Again, in collaboration with Imieliński, Lipski studied the semantical issues of relational databases. These investigations were based on the theory of cylindric algebras, a topic studied within universal algebra. According to Van den Bussche, the first people from the database community to recognize the connection between Codd's relational algebra and Tarski's cylindric algebras were Witold Lipski and  Tomasz Imieliński, in a talk given at the very first edition of PODS (the ACM Symposium on Principles of Database Systems), in  1982. Their work, "The relational model of data and cylindric algebras" 
was later published in 1984.

Additionally, Lipski contributed to the research in the area of algorithm analysis, specifically by discovering a number of efficient algorithms applicable in the analysis of VLSI devices (collaboration with Franco P. Preparata), time-sharing in database implementations (collaboration with Christos Papadimitriou), computational geometry (as applied to shape recognition, again, in collaboration with Franco Preparata).

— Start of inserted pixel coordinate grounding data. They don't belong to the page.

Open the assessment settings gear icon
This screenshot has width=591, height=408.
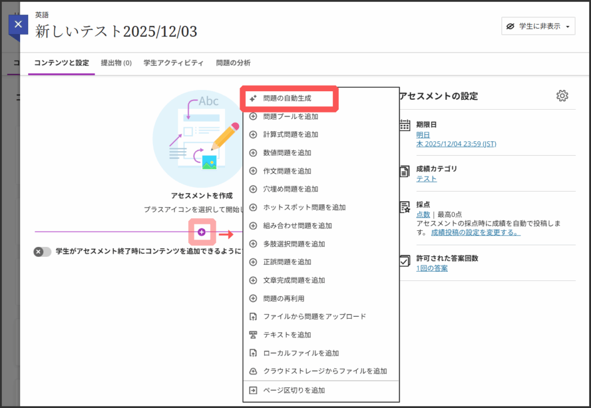click(562, 96)
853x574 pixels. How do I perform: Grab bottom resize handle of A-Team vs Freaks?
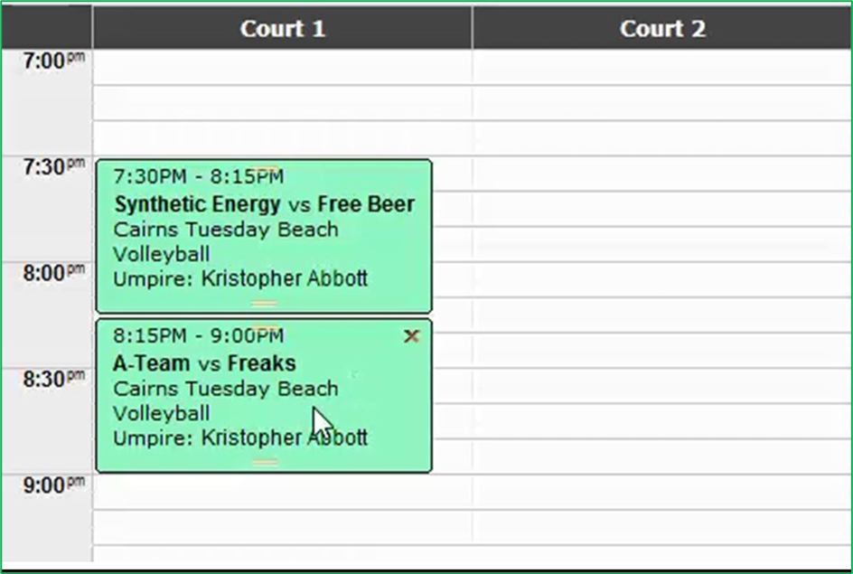[265, 462]
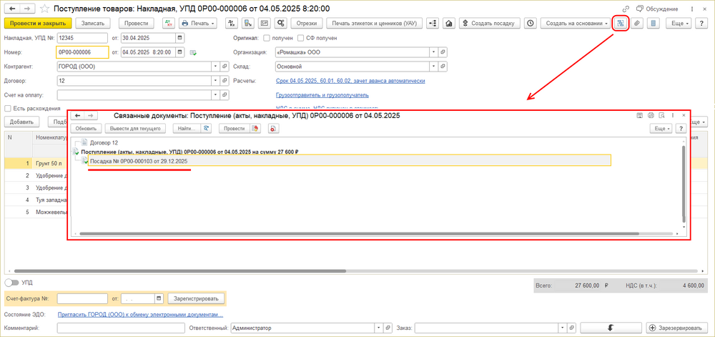Open calendar picker next to date 30.04.2025
This screenshot has width=715, height=337.
pyautogui.click(x=181, y=38)
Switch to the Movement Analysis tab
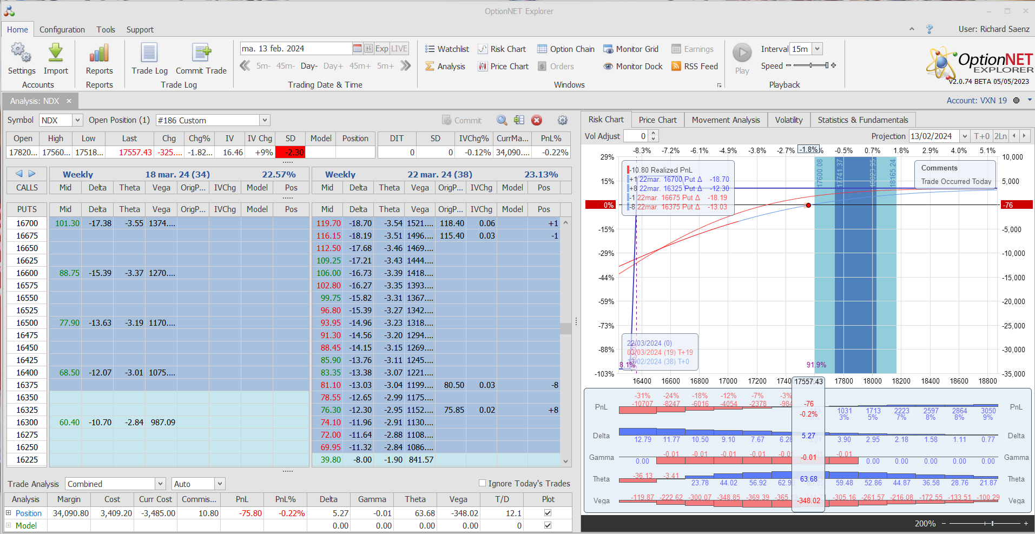Screen dimensions: 1035x534 726,120
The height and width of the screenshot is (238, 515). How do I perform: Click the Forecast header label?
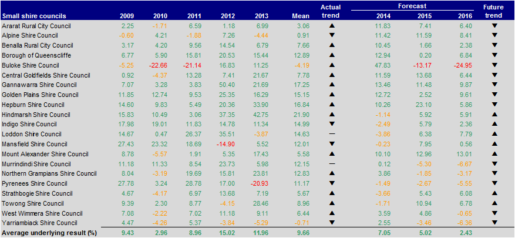tap(410, 6)

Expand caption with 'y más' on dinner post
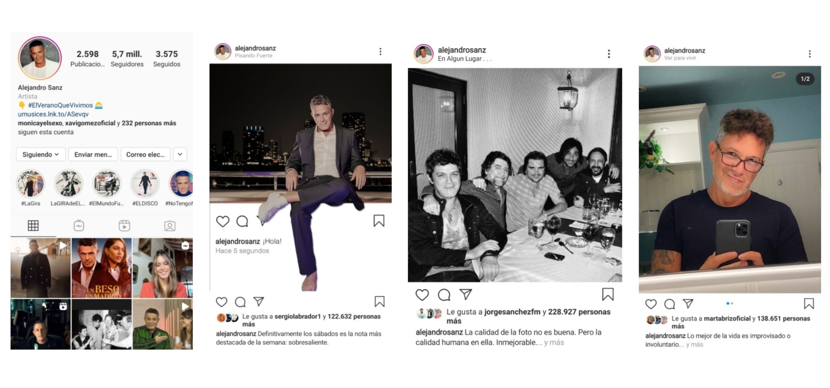(554, 343)
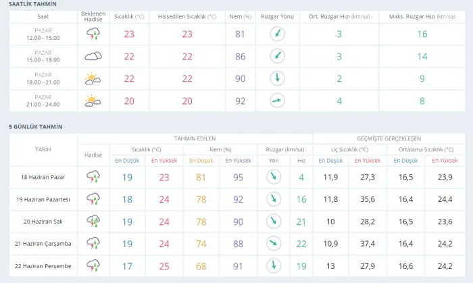Click partly sunny icon for 18.00 - 21.00
473x283 pixels.
(93, 78)
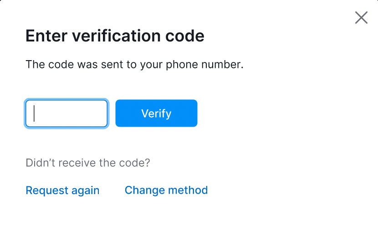Click the X icon in the top-right corner

tap(361, 18)
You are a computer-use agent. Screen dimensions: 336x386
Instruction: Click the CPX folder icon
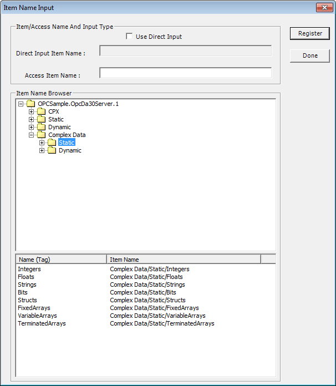point(41,111)
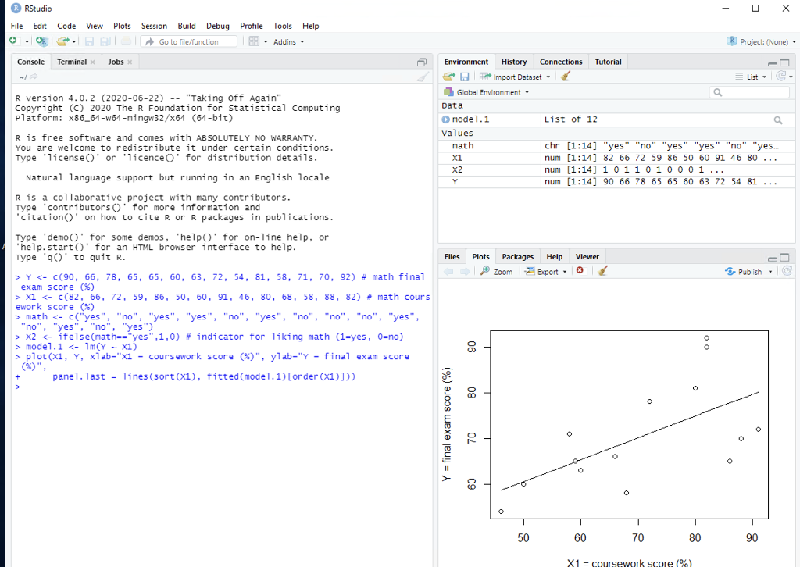Click the broom icon to clear environment
Viewport: 800px width, 567px height.
point(566,76)
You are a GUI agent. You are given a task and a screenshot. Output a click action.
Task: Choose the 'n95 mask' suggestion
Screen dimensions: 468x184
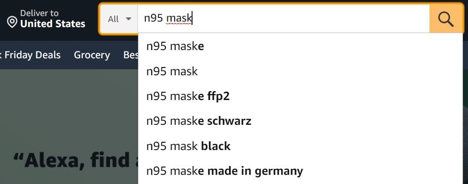(x=300, y=72)
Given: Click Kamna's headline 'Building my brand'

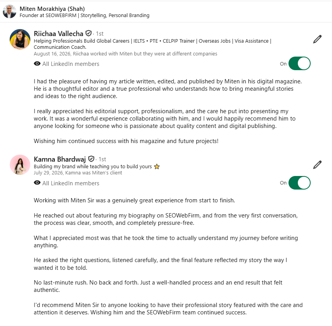Looking at the screenshot, I should coord(93,167).
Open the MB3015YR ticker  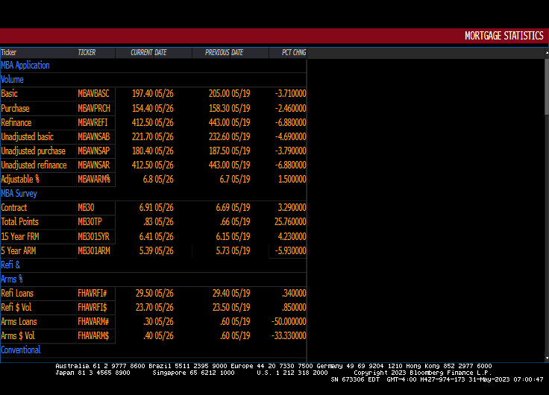[x=94, y=236]
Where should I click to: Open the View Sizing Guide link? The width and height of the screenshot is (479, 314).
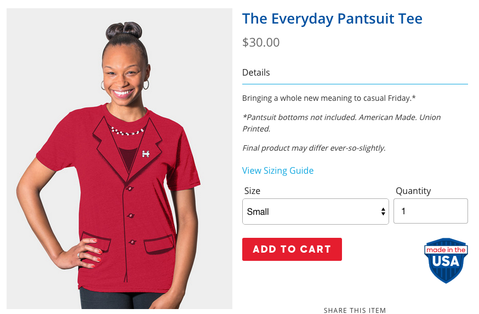278,170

Lipski was an author of a book on combinatorial algorithms, Combinatorics for Programmers (Kombinatoryka dla Programistow, in Polish). This book has had two editions (one of these posthumous) and it was also translated in Russian.
Additionally, jointly with Wiktor Marek, Lipski published a monograph on combinatorial analysis.

Personal
Witold Lipski Jr. is survived by two children, Dr. Kasia Lipska, endocrinologist, and Dr. Witold Lipski, neuroscientist. The father of Witold Lipski Jr. was an economist and politician Witold Lipski Sr.

Lipski died in Nantes, France, after a battle with cancer. He is buried in Powązki Cemetery in Warsaw, Poland, (Location: C/39 (5/7)).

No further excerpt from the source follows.